Accuray (NSDQ:ARAY) said today it won approval from the Japanese Ministry of Health, Labor and Welfare for its Radixact treatment delivery platform designed for image-guided radiotherapy treatments designed for cancer patients.
Clearances include the Radixact treatment delivery system, Accuray Precision treatment planning system and iDMS data management system, the Sunnyvale, Calif.-based company said.
“The approval of the Radixact System represents a key milestone in our strategic growth plans for the Japanese market. We are seeing positive momentum in the adoption of the Radixact System as clinicians become aware of its benefits. Feedback from a number of early customers indicates the System enables them to deliver precise radiation therapy, to more patients, in considerably less time than has been possible with the TomoTherapy System,” prez & CEO Joshua Levine said in a prepared statement.
The newly cleared system features a more powerful linear accelerator, MVCT imaging and helical treatment delivery designed for the application of conformal and homogenous dose distributions. The system also includes smart, automated workflows and midcourse decision making tools to allow for adaptation to changes in tumor size, shape and location within the patient.
“The Accuray team strives to provide our customers with innovative products that enhance the quality of patient care. With the introduction of the Radixact System, we are demonstrating significant progress in fulfilling on this promise. This new, mainstream System enables clinicians to deliver the highly sculpted doses for precise, customized treatments the previous TomoTherapy platform was known for, faster, enabling the treatment of more patients every day. It also provides a foundation for future innovation,” Accuray Japan prez & GM Juki Hozumi said in a press release.

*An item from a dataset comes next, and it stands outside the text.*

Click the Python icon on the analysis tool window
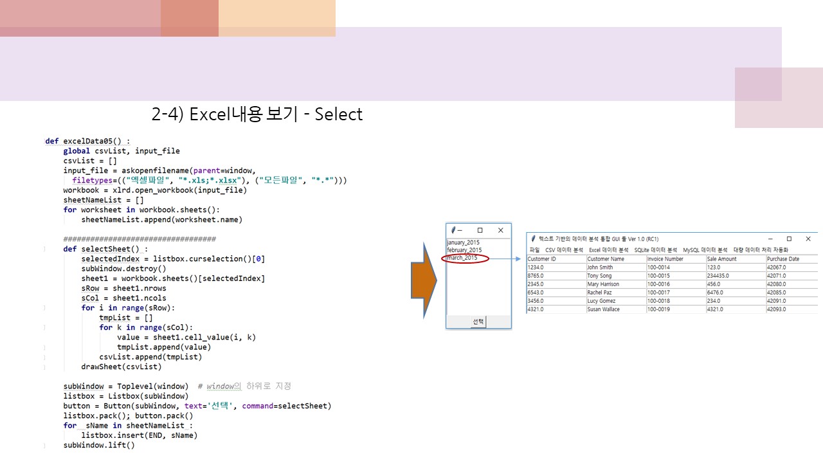Screen dimensions: 823x463 pyautogui.click(x=532, y=239)
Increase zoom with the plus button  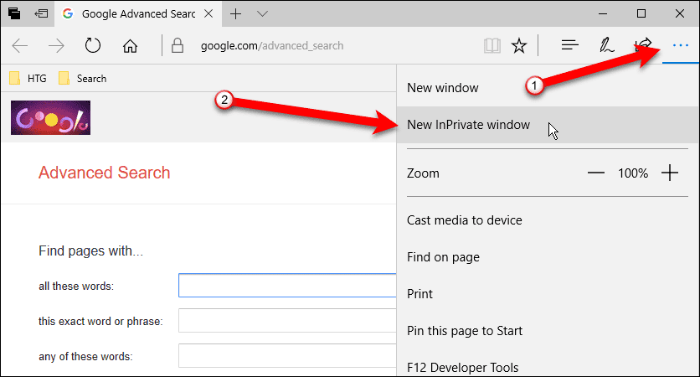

Last month, Accuray posted 2nd quarter earnings that missed expectations on The Street and sent shares down in after-hours trading.
The Sunnyvale, Calif.-based company posted losses of $9.4 million, or 11¢ per share, on sales of $87.5 million for the 3 months ended December 31. That equates to a 55.5% increase in losses while sales shrunk 19.7% compared with the same period in 2015.
Accuracy was behind the consensus on The Street, where analysts were looking for losses per share of 9¢ and sales of $90.4 million.